Floating Point Comparisons

Never use exact equality for floating-point numbers:

Bad:

def test_mean():
    assert calculate_mean([1.0, 2.0, 3.0]) == 2.0

Good:

def test_mean():
    assert calculate_mean([1.0, 2.0, 3.0]) == pytest.approx(2.0)
    # or
    assert abs(calculate_mean([1.0, 2.0, 3.0]) - 2.0) < 1e-10

Random Number Generation

Set seeds for reproducibility:

def test_random_sampling():
    import random
    random.seed(42)
    sample = random_sample(population, size=10)
    assert len(sample) == 10

File I/O

Use temporary files or fixtures instead of relying on external files:

import tempfile
import pytest

@pytest.fixture
def temp_fasta():
    with tempfile.NamedTemporaryFile(mode='w', suffix='.fasta', delete=False) as f:
        f.write(">seq1\nATCG\n")
        f.write(">seq2\nGCTA\n")
        return f.name

def test_parse_fasta(temp_fasta):
    sequences = parse_fasta(temp_fasta)
    assert len(sequences) == 2

External Dependencies

Mock external services or databases:

from unittest.mock import Mock, patch

def test_fetch_gene_info():
    with patch('mycode.ncbi_api.fetch') as mock_fetch:
        mock_fetch.return_value = {'gene': 'BRCA1', 'chromosome': 17}
        result = get_gene_location('BRCA1')
        assert result['chromosome'] == 17

Final Thoughts

Unit testing isn't about achieving 100% code coverage or writing tests for the sake of writing tests.

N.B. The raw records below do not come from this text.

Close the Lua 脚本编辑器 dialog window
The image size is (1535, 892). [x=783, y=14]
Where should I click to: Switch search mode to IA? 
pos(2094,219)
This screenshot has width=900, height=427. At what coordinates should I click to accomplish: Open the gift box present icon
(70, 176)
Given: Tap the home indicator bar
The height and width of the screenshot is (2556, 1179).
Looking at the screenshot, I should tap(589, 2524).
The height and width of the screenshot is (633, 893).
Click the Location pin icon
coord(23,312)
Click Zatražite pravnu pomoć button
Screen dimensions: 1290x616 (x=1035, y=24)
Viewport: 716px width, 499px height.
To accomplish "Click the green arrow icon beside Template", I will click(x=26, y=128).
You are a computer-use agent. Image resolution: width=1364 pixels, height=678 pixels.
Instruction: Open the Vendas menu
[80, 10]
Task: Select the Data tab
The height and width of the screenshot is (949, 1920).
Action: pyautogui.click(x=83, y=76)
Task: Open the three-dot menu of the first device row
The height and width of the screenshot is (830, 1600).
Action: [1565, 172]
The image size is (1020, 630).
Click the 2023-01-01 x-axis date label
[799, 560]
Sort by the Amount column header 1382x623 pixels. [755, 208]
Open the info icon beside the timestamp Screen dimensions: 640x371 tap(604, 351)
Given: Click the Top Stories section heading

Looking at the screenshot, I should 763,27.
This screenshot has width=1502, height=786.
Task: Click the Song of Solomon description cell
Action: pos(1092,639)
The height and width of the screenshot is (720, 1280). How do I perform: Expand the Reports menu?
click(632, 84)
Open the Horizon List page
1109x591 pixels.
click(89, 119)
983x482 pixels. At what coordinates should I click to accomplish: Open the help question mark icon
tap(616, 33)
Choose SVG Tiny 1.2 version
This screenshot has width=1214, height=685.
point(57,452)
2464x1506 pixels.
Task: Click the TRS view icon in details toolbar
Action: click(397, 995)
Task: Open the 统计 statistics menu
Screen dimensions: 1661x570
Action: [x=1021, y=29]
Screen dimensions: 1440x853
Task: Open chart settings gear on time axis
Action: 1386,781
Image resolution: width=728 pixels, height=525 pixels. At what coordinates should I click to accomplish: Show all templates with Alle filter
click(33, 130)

It's about building confidence in your code and making your research more reliable. Start small: pick one function that's been causing problems and write a few tests for it. Run them. See a bug get caught before it reaches production. You'll quickly see the value. Remember, every test you write is a bug you won't have to debug at midnight before a conference deadline. Your future self—and your collaborators—will thank you.


Start with one test today. Your research deserves it.